O.E. weder, from P.Gmc. *wedran

  • (cf. O.S. wedar, O.N. veðr, O.Fris., M.Du., Du. weder, O.H.G. wetar, Ger. Wetter "storm, wind, weather"), from PIE *we-dhro-, "weather," from base *we- "to blow" (see wind (n.)).
  • Spelling with -th- first appeared 15c., though pronunciation may be much older.
  • Verb sense of "come through safely" is from 1655; that of "wear away by exposure" is from 1757. Weather-beaten is from 1530. Under the weather "indisposed" is from 1827. Weatherman "one who observes the weather" is attested from 1901.
  • Gk. had words for "good weather" (aithria, eudia) and words for "storm" and "winter," but no generic word for "weather" until kairos (lit. "time") began to be used as such in Byzantine times.
  • L. tempestas "weather" (see tempest) also originally meant "time;" and words for "time" also came to mean weather in Ir. (aimsir), Serbo-Cr. (vrijeme), Pol. (czas), etc.
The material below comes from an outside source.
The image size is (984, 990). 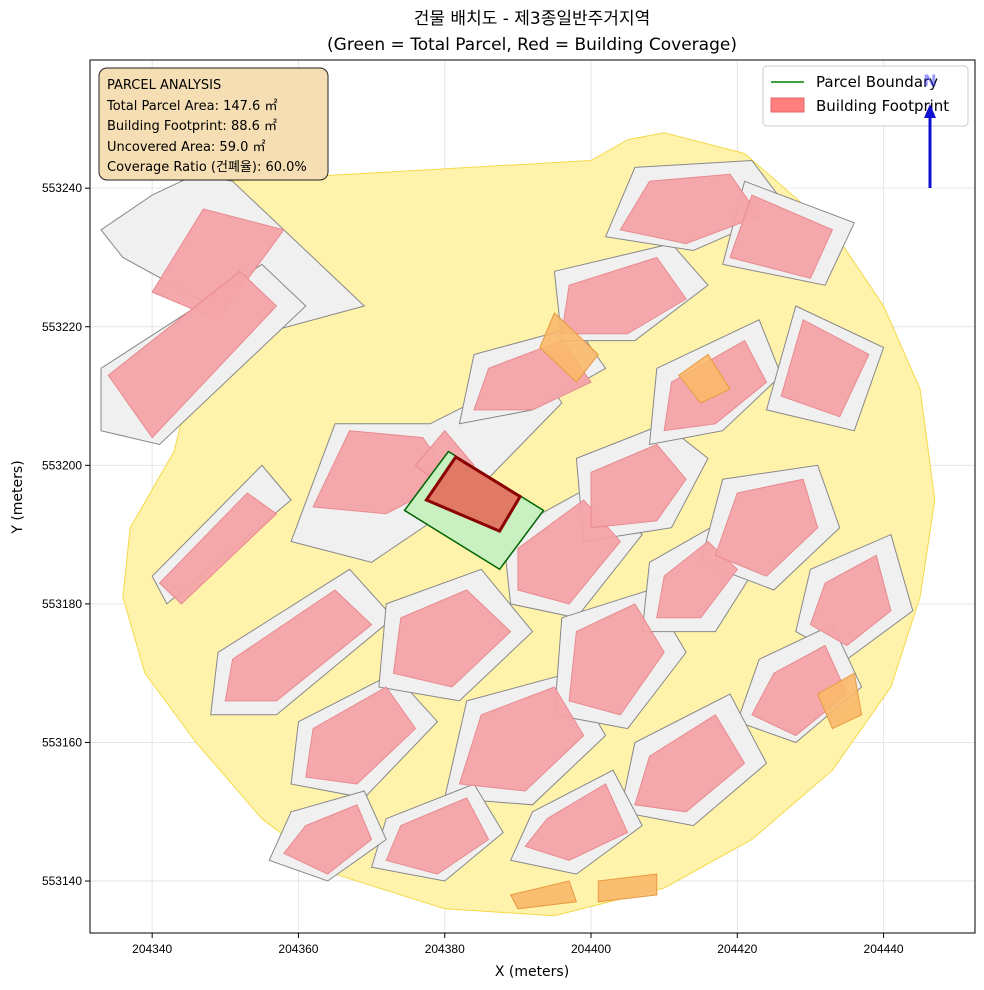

"violent storm," c.1250, from O.Fr. tempeste (11c.), from V.L. *tempesta, from L. tempestas (gen. tempestatis) "storm, weather, season," also "commotion, disturbance," related to tempus "time, season."

  • Sense evolution is from "period of time" to "period of weather," to "bad weather" to "storm."
  • Words for "weather" were originally words for "time" in languages from Russia to Brittany.
  • Fig. sense of "violent commotion" is recorded from c.1315. Tempestuous is attested from 1447.